TASK TO COMPLETE: Please reproduce the records, omitting nothing and changing nothing.

───── RECORDS PROVIDED ─────

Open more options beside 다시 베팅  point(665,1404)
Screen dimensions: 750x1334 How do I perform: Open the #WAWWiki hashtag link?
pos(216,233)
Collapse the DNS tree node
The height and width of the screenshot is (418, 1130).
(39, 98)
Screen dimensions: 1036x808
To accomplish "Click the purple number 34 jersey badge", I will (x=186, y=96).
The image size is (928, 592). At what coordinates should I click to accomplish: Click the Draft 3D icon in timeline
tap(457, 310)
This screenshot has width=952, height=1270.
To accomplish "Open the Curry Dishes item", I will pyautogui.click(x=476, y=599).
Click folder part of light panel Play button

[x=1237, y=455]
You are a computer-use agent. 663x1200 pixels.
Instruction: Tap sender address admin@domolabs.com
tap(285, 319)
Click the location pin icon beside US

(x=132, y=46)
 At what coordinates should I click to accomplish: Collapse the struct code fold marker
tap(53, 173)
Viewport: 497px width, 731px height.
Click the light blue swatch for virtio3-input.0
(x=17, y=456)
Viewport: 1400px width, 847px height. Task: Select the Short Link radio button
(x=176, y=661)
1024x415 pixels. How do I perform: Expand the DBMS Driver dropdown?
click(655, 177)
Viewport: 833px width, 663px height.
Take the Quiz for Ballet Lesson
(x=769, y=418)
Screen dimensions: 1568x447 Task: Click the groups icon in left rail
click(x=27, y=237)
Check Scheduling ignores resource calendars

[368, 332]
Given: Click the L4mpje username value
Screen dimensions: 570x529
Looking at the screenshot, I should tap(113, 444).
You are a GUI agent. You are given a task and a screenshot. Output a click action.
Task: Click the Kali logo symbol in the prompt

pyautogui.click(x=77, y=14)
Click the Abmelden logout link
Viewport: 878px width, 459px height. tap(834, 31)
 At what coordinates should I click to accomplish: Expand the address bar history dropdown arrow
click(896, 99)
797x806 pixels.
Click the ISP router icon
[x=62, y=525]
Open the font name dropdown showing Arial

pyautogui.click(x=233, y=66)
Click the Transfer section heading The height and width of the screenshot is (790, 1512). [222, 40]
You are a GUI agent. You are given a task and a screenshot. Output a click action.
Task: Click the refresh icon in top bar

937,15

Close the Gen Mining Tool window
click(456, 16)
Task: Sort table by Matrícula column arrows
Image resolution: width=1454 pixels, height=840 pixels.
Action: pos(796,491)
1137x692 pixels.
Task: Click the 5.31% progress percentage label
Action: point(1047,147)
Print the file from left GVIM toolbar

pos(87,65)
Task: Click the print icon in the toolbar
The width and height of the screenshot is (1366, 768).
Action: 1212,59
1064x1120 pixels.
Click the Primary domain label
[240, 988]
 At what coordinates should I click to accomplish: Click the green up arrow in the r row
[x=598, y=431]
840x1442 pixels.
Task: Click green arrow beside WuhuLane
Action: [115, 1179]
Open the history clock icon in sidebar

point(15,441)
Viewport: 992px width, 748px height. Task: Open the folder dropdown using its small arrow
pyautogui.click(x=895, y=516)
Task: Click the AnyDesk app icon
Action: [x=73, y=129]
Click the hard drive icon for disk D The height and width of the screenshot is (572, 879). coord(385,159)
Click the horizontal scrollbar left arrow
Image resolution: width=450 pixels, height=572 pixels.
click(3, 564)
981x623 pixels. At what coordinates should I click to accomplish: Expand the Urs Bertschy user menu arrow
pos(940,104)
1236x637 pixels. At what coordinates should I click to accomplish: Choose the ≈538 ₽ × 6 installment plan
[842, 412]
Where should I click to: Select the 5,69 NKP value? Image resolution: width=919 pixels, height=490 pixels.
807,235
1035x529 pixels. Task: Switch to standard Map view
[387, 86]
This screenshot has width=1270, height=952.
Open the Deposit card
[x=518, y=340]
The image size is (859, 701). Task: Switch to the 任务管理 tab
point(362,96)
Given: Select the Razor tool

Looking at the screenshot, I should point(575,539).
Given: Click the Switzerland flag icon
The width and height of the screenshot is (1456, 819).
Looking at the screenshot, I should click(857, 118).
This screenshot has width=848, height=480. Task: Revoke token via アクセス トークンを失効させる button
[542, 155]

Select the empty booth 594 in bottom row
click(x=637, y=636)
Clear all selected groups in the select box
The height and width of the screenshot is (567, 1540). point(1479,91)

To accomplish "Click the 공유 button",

─────

OUTPUT OF THE EXERCISE:
Open more options beside 다시 베팅  point(665,1404)
Screen dimensions: 750x1334 How do I perform: Open the #WAWWiki hashtag link?
pos(216,233)
Collapse the DNS tree node
The height and width of the screenshot is (418, 1130).
(39, 98)
Screen dimensions: 1036x808
To accomplish "Click the purple number 34 jersey badge", I will (x=186, y=96).
The image size is (928, 592). At what coordinates should I click to accomplish: Click the Draft 3D icon in timeline
tap(457, 310)
This screenshot has width=952, height=1270.
To accomplish "Open the Curry Dishes item", I will pyautogui.click(x=476, y=599).
Click folder part of light panel Play button

[x=1237, y=455]
You are a computer-use agent. 663x1200 pixels.
Instruction: Tap sender address admin@domolabs.com
tap(285, 319)
Click the location pin icon beside US

(x=132, y=46)
 At what coordinates should I click to accomplish: Collapse the struct code fold marker
tap(53, 173)
Viewport: 497px width, 731px height.
Click the light blue swatch for virtio3-input.0
(x=17, y=456)
Viewport: 1400px width, 847px height. Task: Select the Short Link radio button
(x=176, y=661)
1024x415 pixels. How do I perform: Expand the DBMS Driver dropdown?
click(655, 177)
Viewport: 833px width, 663px height.
Take the Quiz for Ballet Lesson
(x=769, y=418)
Screen dimensions: 1568x447 Task: Click the groups icon in left rail
click(x=27, y=237)
Check Scheduling ignores resource calendars

[368, 332]
Given: Click the L4mpje username value
Screen dimensions: 570x529
Looking at the screenshot, I should tap(113, 444).
You are a GUI agent. You are given a task and a screenshot. Output a click action.
Task: Click the Kali logo symbol in the prompt

pyautogui.click(x=77, y=14)
Click the Abmelden logout link
Viewport: 878px width, 459px height. tap(834, 31)
 At what coordinates should I click to accomplish: Expand the address bar history dropdown arrow
click(896, 99)
797x806 pixels.
Click the ISP router icon
[x=62, y=525]
Open the font name dropdown showing Arial

pyautogui.click(x=233, y=66)
Click the Transfer section heading The height and width of the screenshot is (790, 1512). [222, 40]
You are a GUI agent. You are given a task and a screenshot. Output a click action.
Task: Click the refresh icon in top bar

937,15

Close the Gen Mining Tool window
click(456, 16)
Task: Sort table by Matrícula column arrows
Image resolution: width=1454 pixels, height=840 pixels.
Action: pos(796,491)
1137x692 pixels.
Task: Click the 5.31% progress percentage label
Action: point(1047,147)
Print the file from left GVIM toolbar

pos(87,65)
Task: Click the print icon in the toolbar
The width and height of the screenshot is (1366, 768).
Action: 1212,59
1064x1120 pixels.
Click the Primary domain label
[240, 988]
 At what coordinates should I click to accomplish: Click the green up arrow in the r row
[x=598, y=431]
840x1442 pixels.
Task: Click green arrow beside WuhuLane
Action: [115, 1179]
Open the history clock icon in sidebar

point(15,441)
Viewport: 992px width, 748px height. Task: Open the folder dropdown using its small arrow
pyautogui.click(x=895, y=516)
Task: Click the AnyDesk app icon
Action: [x=73, y=129]
Click the hard drive icon for disk D The height and width of the screenshot is (572, 879). coord(385,159)
Click the horizontal scrollbar left arrow
Image resolution: width=450 pixels, height=572 pixels.
click(3, 564)
981x623 pixels. At what coordinates should I click to accomplish: Expand the Urs Bertschy user menu arrow
pos(940,104)
1236x637 pixels. At what coordinates should I click to accomplish: Choose the ≈538 ₽ × 6 installment plan
[842, 412]
Where should I click to: Select the 5,69 NKP value? Image resolution: width=919 pixels, height=490 pixels.
807,235
1035x529 pixels. Task: Switch to standard Map view
[387, 86]
This screenshot has width=1270, height=952.
Open the Deposit card
[x=518, y=340]
The image size is (859, 701). Task: Switch to the 任务管理 tab
point(362,96)
Given: Select the Razor tool

Looking at the screenshot, I should point(575,539).
Given: Click the Switzerland flag icon
The width and height of the screenshot is (1456, 819).
Looking at the screenshot, I should click(857, 118).
This screenshot has width=848, height=480. Task: Revoke token via アクセス トークンを失効させる button
[542, 155]

Select the empty booth 594 in bottom row
click(x=637, y=636)
Clear all selected groups in the select box
The height and width of the screenshot is (567, 1540). point(1479,91)

To accomplish "Click the 공유 button",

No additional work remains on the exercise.